YOUR ASSIGNMENT: Nothing outside the lines below from the one containing "You are a computer-use" through the one containing "the Election ID" is to be printed; print those exactly, ends included, and drop the pictures.

---- PROVIDED DATA

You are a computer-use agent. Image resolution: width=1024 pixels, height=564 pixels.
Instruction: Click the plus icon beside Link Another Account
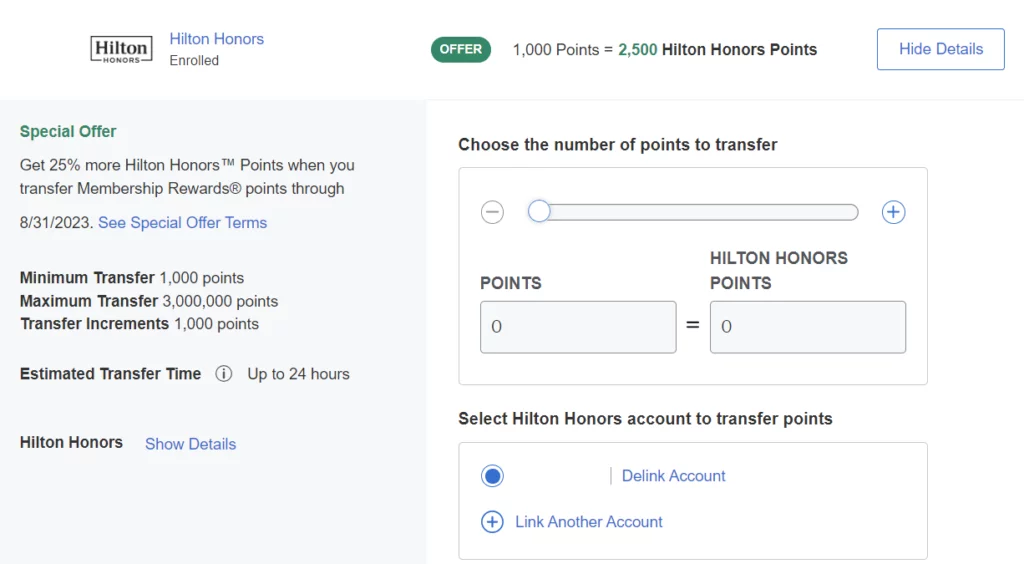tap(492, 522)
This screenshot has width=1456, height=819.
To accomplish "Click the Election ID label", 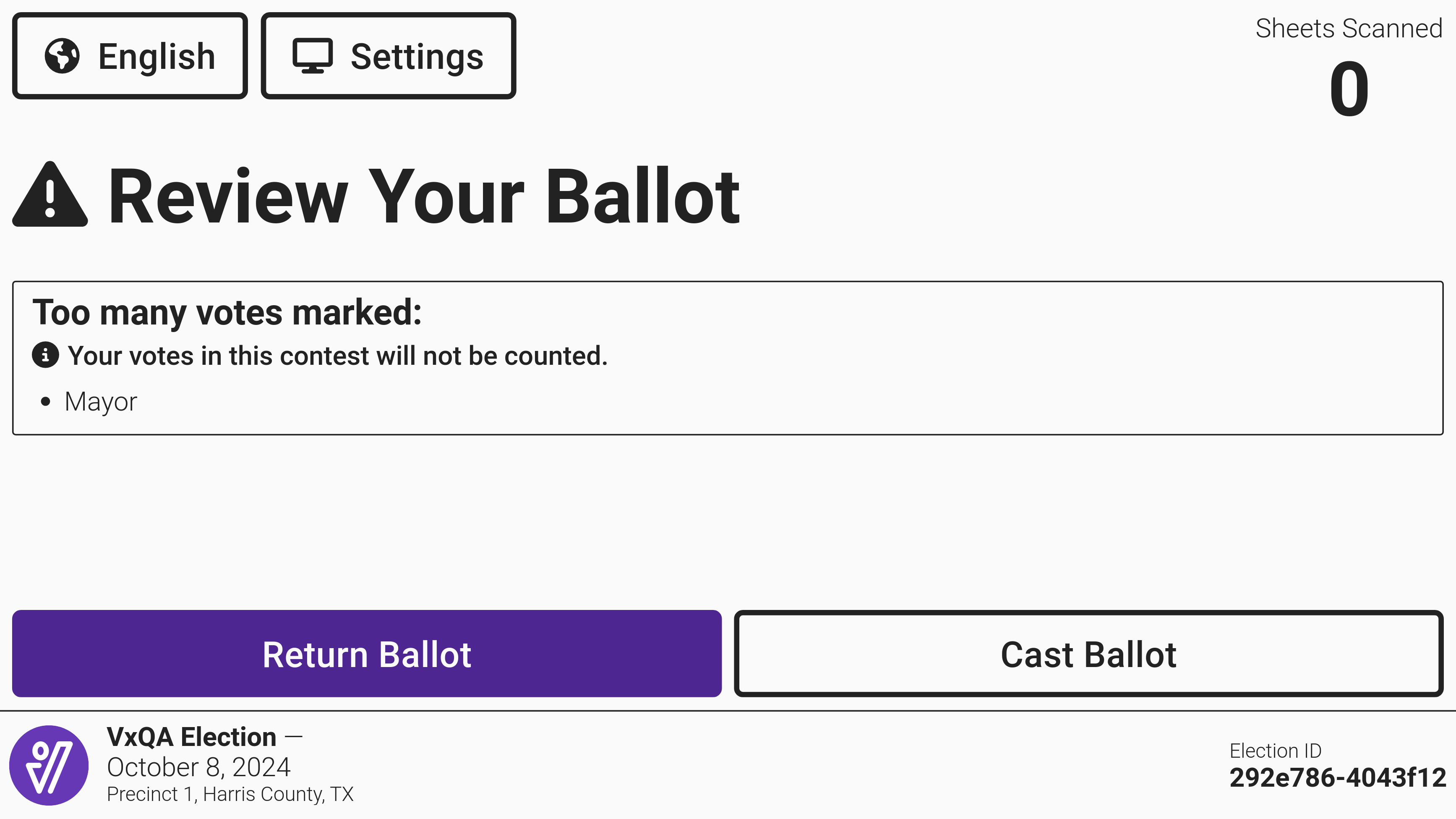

--------
---- PROVIDED DATA

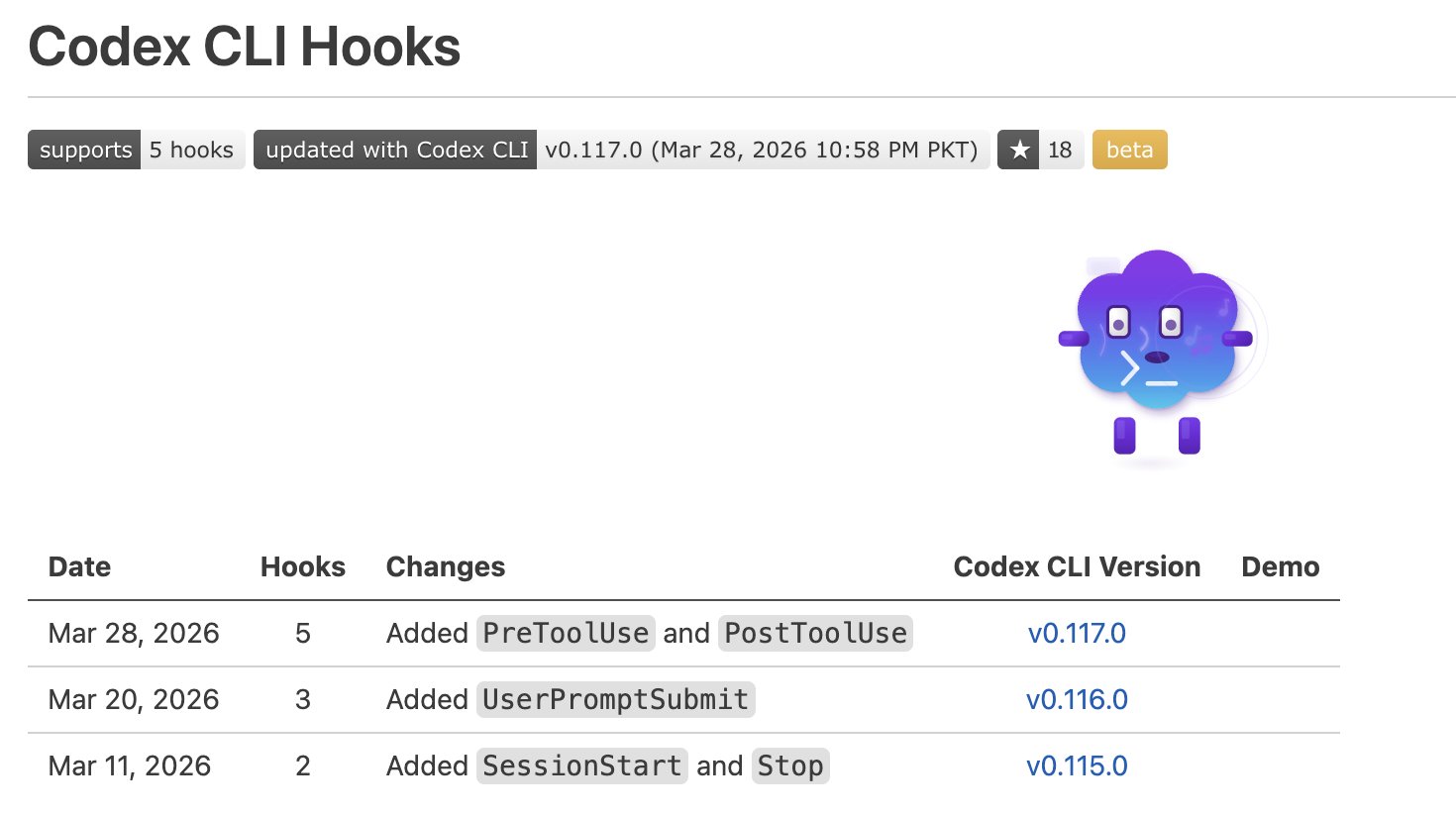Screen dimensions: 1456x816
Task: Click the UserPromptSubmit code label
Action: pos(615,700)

--------
---- PROVIDED DATA

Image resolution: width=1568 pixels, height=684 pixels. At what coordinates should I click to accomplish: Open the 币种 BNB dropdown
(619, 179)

--------

TASK RESPONSE:
You are a computer-use agent. Image resolution: width=1024 pixels, height=564 pixels.
Instruction: Click the plus icon beside Link Another Account
tap(492, 522)
This screenshot has width=1456, height=819.
To accomplish "Click the Election ID label", 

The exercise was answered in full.